5. Address Fields (Tag, Set Index, Data Index):
The address of a memory request is divided into several fields, each serving a specific purpose within
the cache architecture:
• Tag: The tag is a subset of the address used to identify the specific block in main memory that the
cache line may contain. During a cache lookup, the cache controller compares the address's tag with
the stored cache-tag to verify if the data corresponds to the requested address.
• Set Index: This field determines which set (or group) within the cache to examine. In set-associative or
direct-mapped caches, the set index narrows down the search to a specific subset of cache lines, thus
improving lookup efficiency.
• Data Index: The data index specifies the particular word, byte, or sub-word within the cache line. It
enables the cache controller to select the exact piece of data requested by the processor from within
the cache line.
5b) With a neat block diagram explain associative cache (set Associate cache).
An associative cache, specifically a set-associative cache, is a type of cache memory designed to reduce
conflicts and improve hit rates compared to direct-mapped caches.
Key points about set-associative cache:
- The cache is divided into multiple sets.
- Each set contains a fixed number of cache lines, called "ways" (e.g., 4-way, 8-way).
- A memory address is divided into three fields: tag, set index, and data (or word) index.
- The set index determines which set in the cache might contain the data.
- Within that set, the cache checks multiple lines (ways) simultaneously to find a matching tag (using
hardware such as Content Addressable Memory, CAM).

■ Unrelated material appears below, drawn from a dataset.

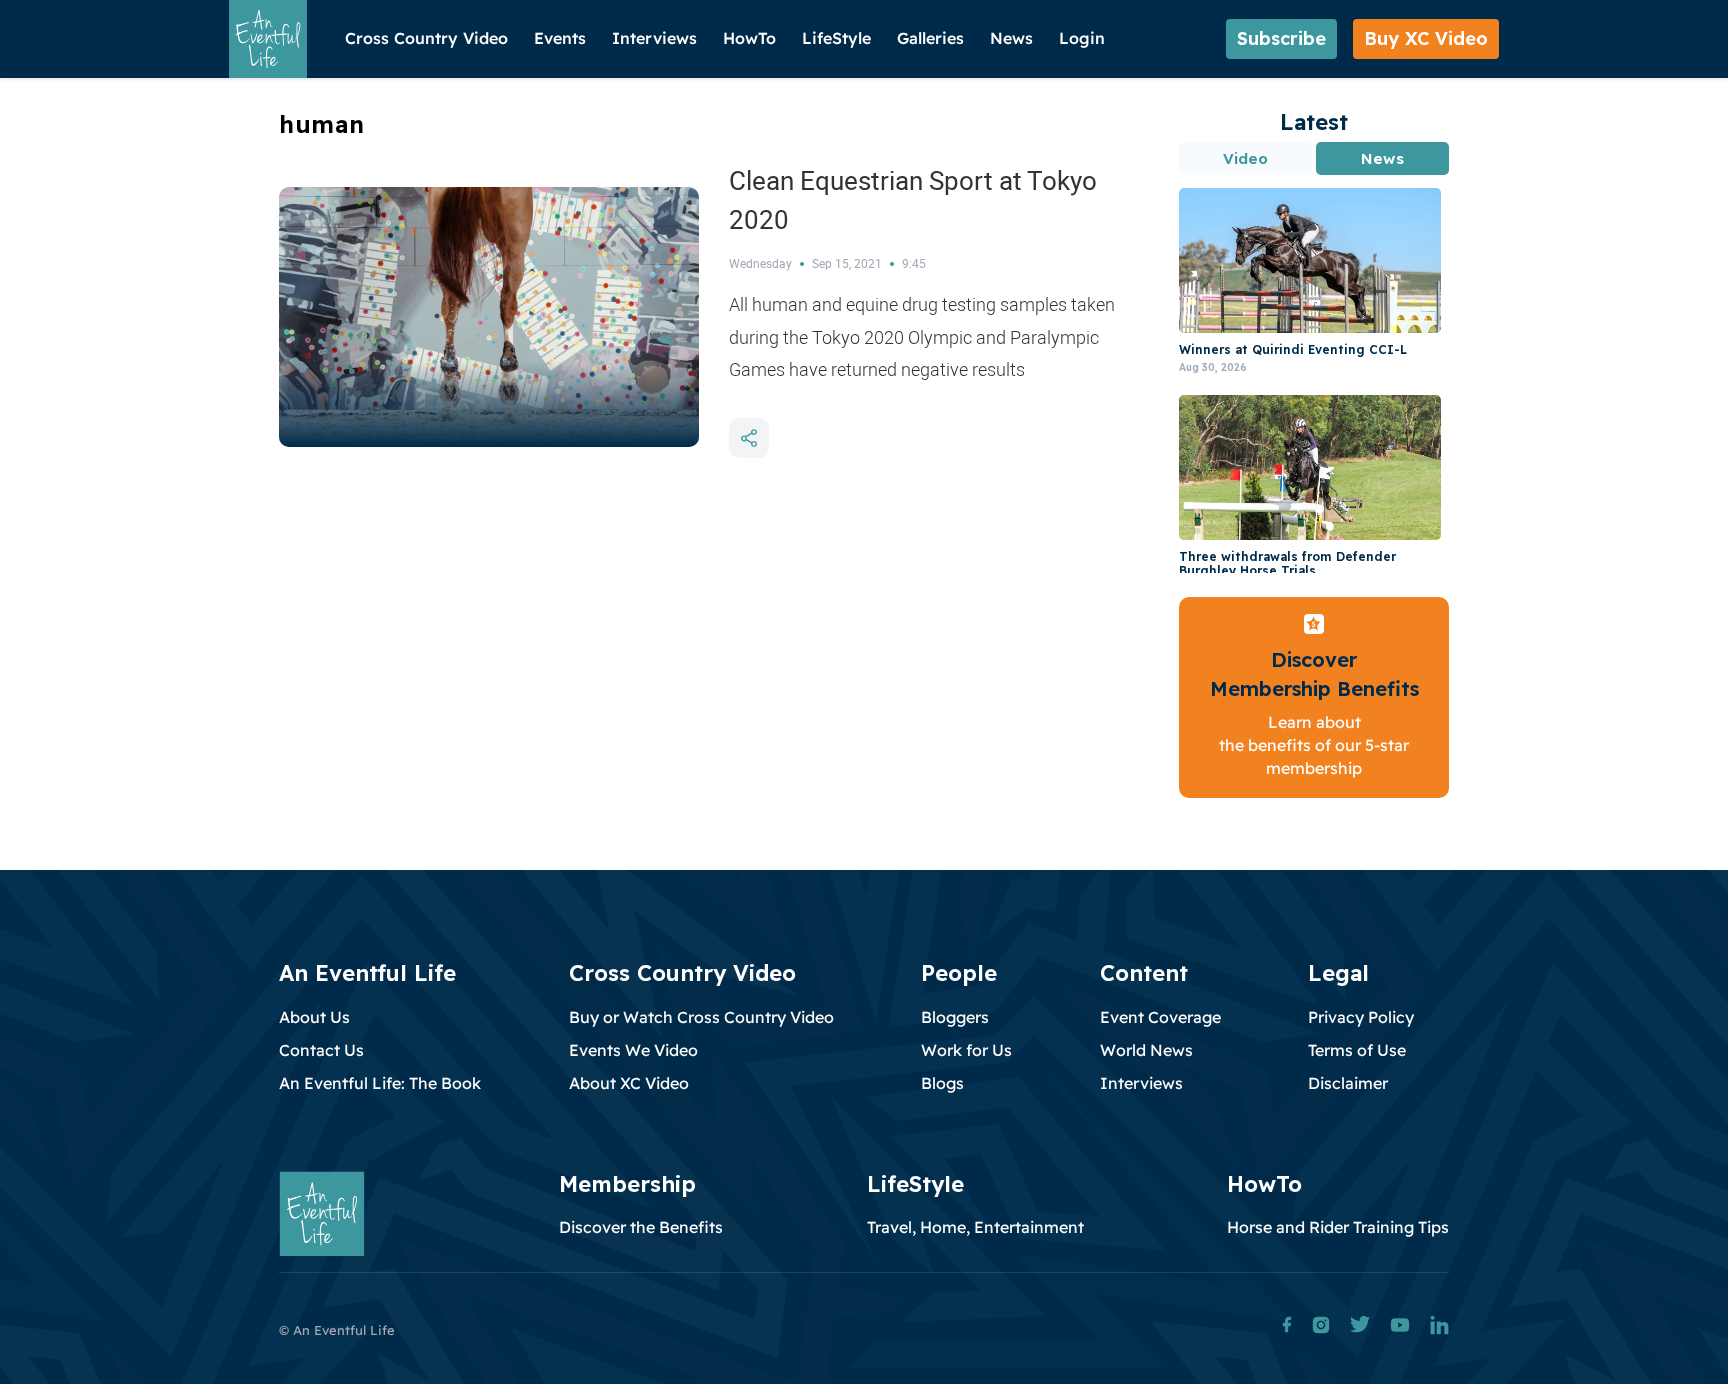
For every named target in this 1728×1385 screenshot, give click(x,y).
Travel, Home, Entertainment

- If a matching tag is found (a hit), the data is retrieved from that cache line.
- If no match (a miss), the cache replaces one of the lines in the set, usually using a replacement policy
like least recently used (LRU).
Advantages:
- Reduced conflict misses compared to direct-mapped caches.
- More flexible placement of data since a memory location can reside in any line within the set.
In Figure 12.8, the cache maps main memory blocks to any of four cache lines (ways) within a set. The set
index points to the group of lines, and the tag comparison determines the exact line containing the data.